Exosomes Secreted by ATF3/Nrf2-mediated Ferroptotic Renal Tubular Epithelial Cells Promote M1/M2 Ratio Imbalance Inducing Renal Interstitial Fibrosis Following Ischemia and Reperfusion Injury

Overview

Journal Front Immunol

Specialty Allergy & Immunology

Date 2025 Feb 20

PMID 39975560

Authors

Qiao Tang

Jiatao Xie

Yifei Wang

Chong Dong

Qian Sun

Affiliations

Soon will be listed here.

Abstract

Background: Severe renal ischemia and reperfusion injury (IRI) progresses to renal interstitial fibrosis (RIF) with limited therapeutic strategies. Although ferrptosis and macrophage polarization both play important roles in this model, their specific pathogenesis and interactions have not been elucidated. Therefore, we aimed to explore the mechanisms by which ferrotosis occurs in renal tubular epithelial cells (RTECs) and ferroptotic cell-derived exosomes induce macrophage polarization in IRI-related RIF model.

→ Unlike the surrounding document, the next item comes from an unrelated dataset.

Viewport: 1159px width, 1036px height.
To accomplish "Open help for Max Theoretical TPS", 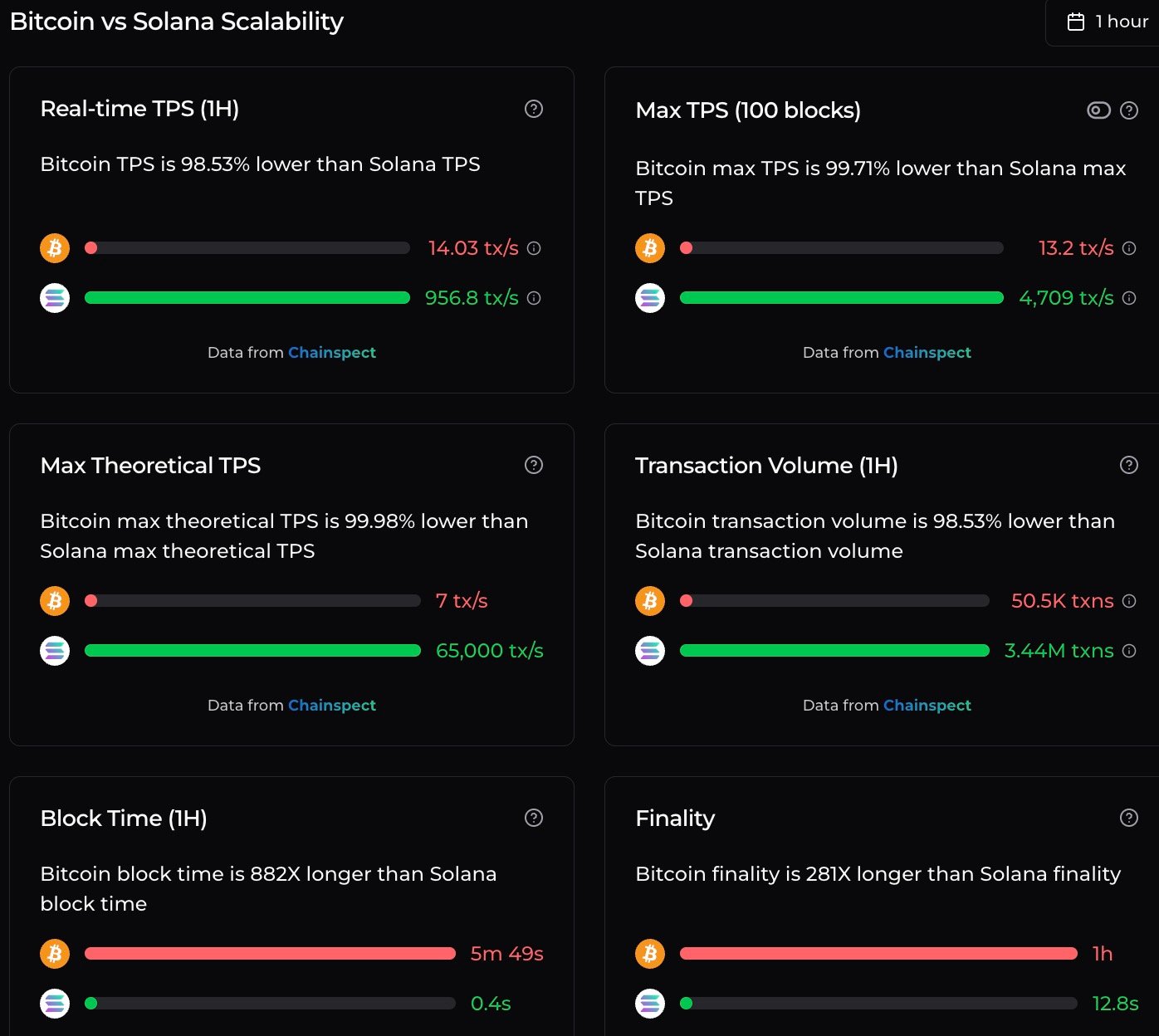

Methods: , C57BL/6J mice were randomly divided into four groups: sham group, ischemia and reperfusion (IR) group, IR + Ferrostatin-1 (Fer-1) group, and IR +ATF3 knockdown (ATF) group. , RTECs were divided into control (CON) group, hypoxia/reoxygenation (HR) group, HR +Fer-1 group, HR + siRNA-ATF3 (siATF3) group.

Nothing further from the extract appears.